ECLI:NL:HR:2013:BZ5674

Hoge Raad

Datum uitspraak
3 mei 2013
Publicatiedatum
8 april 2013
Zaaknummer
13/01055
Instantie
Hoge Raad
Type
Uitspraak
Rechtsgebied
Civiel recht; Insolventierecht
Procedures
  • Cassatie
Vindplaatsen
  • Rechtspraak.nl
AI samenvatting door LexboostAutomatisch gegenereerd

Tussentijdse beëindiging van de schuldsaneringsregeling zonder schone lei

In deze zaak heeft de Hoge Raad op 3 mei 2013 uitspraak gedaan in een cassatieprocedure betreffende de tussentijdse beëindiging van een schuldsaneringsregeling zonder schone lei. De verzoeker, vertegenwoordigd door advocaat mr. P.J.Ph. Dietz de Loos, had beroep in cassatie ingesteld tegen een arrest van het gerechtshof 's-Hertogenbosch. Dit arrest volgde op een vonnis van de rechtbank Breda, waarin de schuldsaneringsregeling was behandeld. De Hoge Raad verwijst naar de eerdere uitspraken en het standpunt van de Procureur-Generaal, die stelde dat de verzoeker niet-ontvankelijk verklaard diende te worden op basis van artikel 80a lid 1 van de Rechtsvordering (RO). De Hoge Raad oordeelde dat de klachten van de verzoeker geen behandeling in cassatie rechtvaardigen, omdat de verzoeker klaarblijkelijk onvoldoende belang had bij het cassatieberoep. De Hoge Raad verklaarde het beroep derhalve niet-ontvankelijk, waarbij de relevante juridische artikelen en de argumenten van de Procureur-Generaal in overweging zijn genomen. Het arrest is openbaar uitgesproken door raadsheer M.A. Loth.

Uitspraak

3 mei 2013
Eerste Kamer
13/01055
EE
Hoge Raad der Nederlanden
Arrest
in de zaak van:
[Verzoeker],
wonende te [woonplaats],
VERZOEKER tot cassatie,
advocaat: mr.
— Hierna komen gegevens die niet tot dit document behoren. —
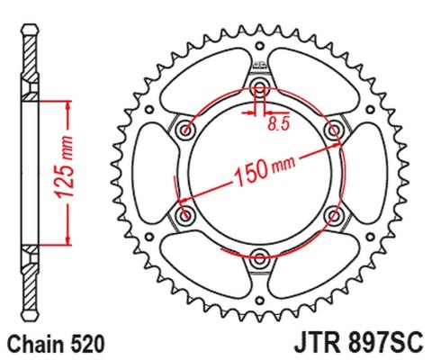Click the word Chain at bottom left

P.J.Ph. Dietz de Loos.
Verzoeker zal hierna ook worden aangeduid als [verzoeker].
1. Het geding in feitelijke instanties
Voor het verloop van het geding in feitelijke instanties verwijst de Hoge Raad naar de navolgende stukken:
a. het vonnis in de zaak met het insolventienummer 12.513 R van de rechtbank Breda van 21 december 2012;
b. het arrest in de zaak HV 200.119.570/01 van het gerechtshof 's-Hertogenbosch van 21 februari 2013.
Het arrest van het hof is aan dit arrest gehecht.
2. Het geding in cassatie
Tegen het arrest van het hof heeft [verzoeker] beroep in cassatie ingesteld. Het cassatierekest is aan dit arrest gehecht en maakt daarvan deel uit.
Het standpunt van de Procureur-Generaal strekt tot niet-ontvankelijkheid op de voet van art. 80a RO.
De advocaat van [verzoeker] heeft bij brief van 2 april 2013 op dit standpunt gereageerd.
3. Beoordeling van de ontvankelijkheid
De Hoge Raad is van oordeel dat de aangevoerde klachten geen behandeling in cassatie rechtvaardigen omdat de partij die het cassatieberoep heeft ingesteld klaarblijkelijk onvoldoende belang heeft bij het cassatieberoep dan wel omdat de klachten klaarblijkelijk niet tot cassatie kunnen leiden (zie het standpunt van de Procureur-Generaal onder 2).
De Hoge Raad zal daarom - gezien art. 80a lid 1 RO en gehoord de Procureur-Generaal - het beroep niet-ontvankelijk verklaren.
4. Beslissing
De Hoge Raad verklaart het beroep in cassatie niet-ontvankelijk.
Dit arrest is gewezen door de vice-president E.J. Numann als voorzitter en de raadsheren A.M.J. van Buchem-Spapens en C.A. Streefkerk, en in het openbaar uitgesproken door de raadsheer M.A. Loth op 3 mei 2013.